RecallAIsh: A Retrieval-Augmented Generation (RAG) Framework

RecallAIsh is a comprehensive Python package designed to easily add Retrieval-Augmented Generation capabilities to your applications. It seamlessly integrates real-time knowledge retrieval with Large Language Model (LLM) responses to deliver context-aware, accurate, and dynamic results.

Table of Contents

Overview

RecallAIsh leverages the power of state-of-the-art retrieval methods combined with LLMs, allowing you to enrich your text generation workflows with up-to-date and contextually relevant information. With built-in support for various document sources, dynamic web content scraping, and flexible vector storage solutions such as Qdrant, Pinecone, and MongoDB, this package is ideal for projects ranging from smart document QA systems to advanced conversational agents.

Features

  • Retrieval-Augmented Generation (RAG): Combine real-time data retrieval with LLM responses for informed outputs.
  • Plug-and-Play Integration: Easily integrate with GPT-based models and other LLMs for powerful natural language understanding.
  • Vector Storage Solutions: Built-in support for Qdrant, Pinecone, and MongoDB for efficient document embedding storage and retrieval.
  • Multi-Source Ingestion: Ingest content from PDFs, web pages via integrated web scrapers, and additional document sources.
  • Custom Prompt Management: Create tailored prompts with context-rich information to steer LLM responses.
  • Modular Pipeline: Extend or modify components according to your project requirements.

Installation

Prerequisites

  • Python 3.10 or higher
  • pip package manager
  • A vector database: Qdrant, Pinecone, or MongoDB
  • An OpenAI API key

Install via PyPI

Install RecallAIsh using the Python Package Index:

pip install RecallAIsh

If you plan to use MongoDB for storing vectors, install the optional dependencies:

pip install RecallAIsh[mongodb]

Manual Installation

  1. Clone the repository:
    git clone https://github.com/AshishChandpa/RecallAIsh.git
    cd RecallAIsh
    
  2. Install the dependencies:
    pip install -r requirements.txt
    
  3. Create a .env file in the project root and add your OpenAI API key:
    OPENAI_API_KEY=your_openai_api_key
    
  4. Ensure your vector database is up and running.

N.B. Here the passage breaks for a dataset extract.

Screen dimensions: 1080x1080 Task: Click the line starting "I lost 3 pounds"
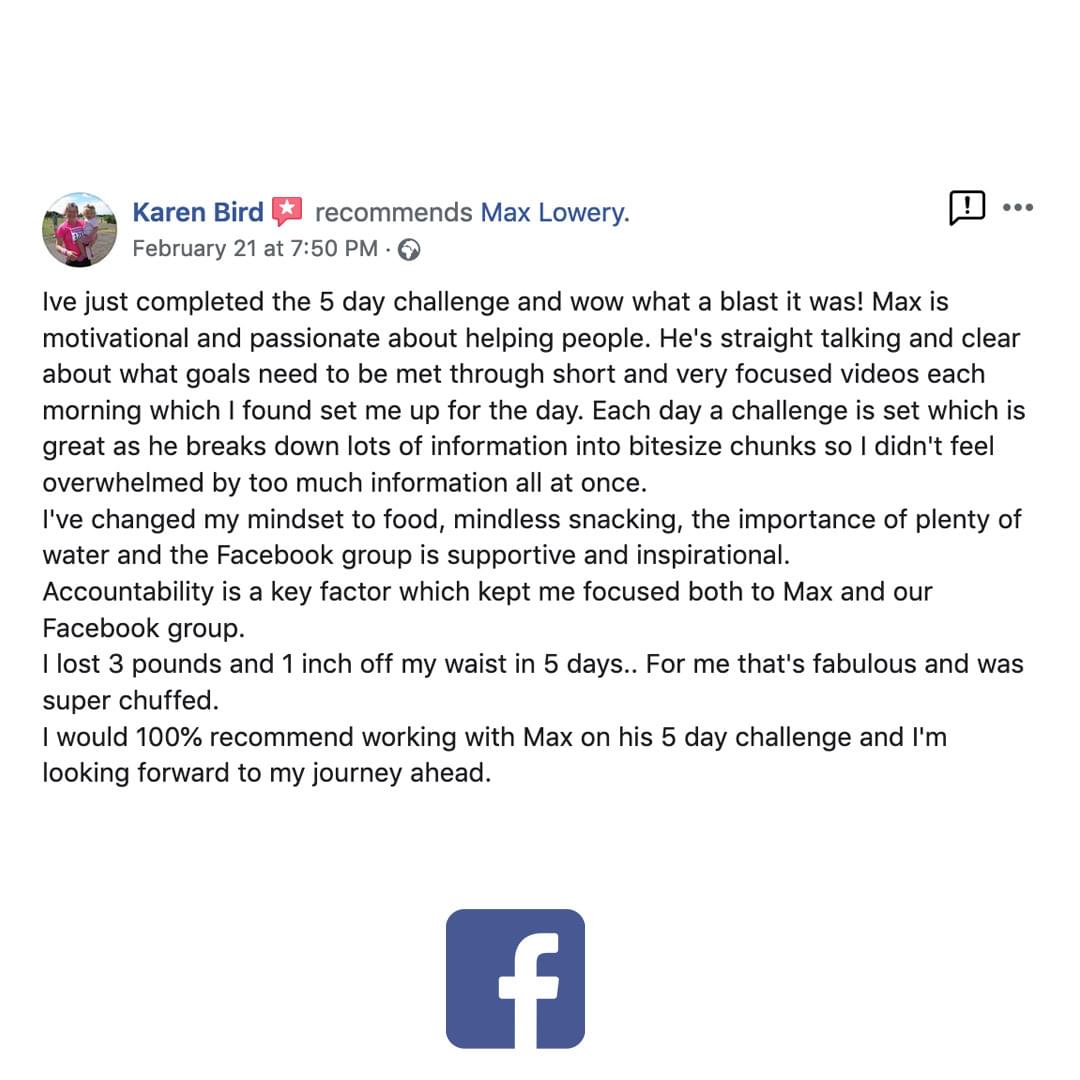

For example, start Qdrant:
    docker run -p 6333:6333 -p 6334:6334 qdrant/qdrant
    
    Or, set up your MongoDB instance accordingly.

Usage

Running an Example

See RecallAIsh in action with the provided example script:

python examples/example.py

Integrating RecallAIsh into Your Project

Below is a detailed example highlighting primary components, including the new MongoDB vector store and web scraper integration:

import os

from RecallAIsh.document_loaders.web_loader import WebDocumentLoader
from RecallAIsh.prompt_manager import PromptManager
from RecallAIsh.rag_system import RAGSystem
from RecallAIsh.vector_store.mongodb_store import MongoDBVectorStore
from RecallAIsh.vector_store.qdrant_store import QdrantVectorStore

# Example: Connecting using Qdrant
qdrant_store = QdrantVectorStore(
    url="http://localhost:6333",
    collection_name="my_rag_collection",
    vector_size=1536,  # Adjust to match your chosen embedding dimension
)

# Example: Connecting using MongoDB
mongodb_store = MongoDBVectorStore(
    uri="<MongoAtlasURL>",
    database="recallai_db",
    collection="vector_store",
    vector_size=1536,  # Adjust to match your embedding dimension
)

# Initialize the Retrieval-Augmented Generation system with your preferred vector store
rag_system = RAGSystem(
    vector_store=mongodb_store,  # or qdrant_store if preferred
    vector_namespace="default_namespace",
    openai_api_key=os.getenv("OPENAI_API_KEY"),
)

# Retrieve relevant documents based on the user's query
user_query = "Summarize the latest news on technology."
# First, use the web scraper to fetch dynamic content from the web
doc = WebDocumentLoader().load(url="https://news.example.com/technology")
# Store processed web content into the vector store as needed
rag_system.ingestion_pipeline([doc])

# Retrieve documents including the freshly scraped web content
context = rag_system.retrieve_documents(user_query, source="all")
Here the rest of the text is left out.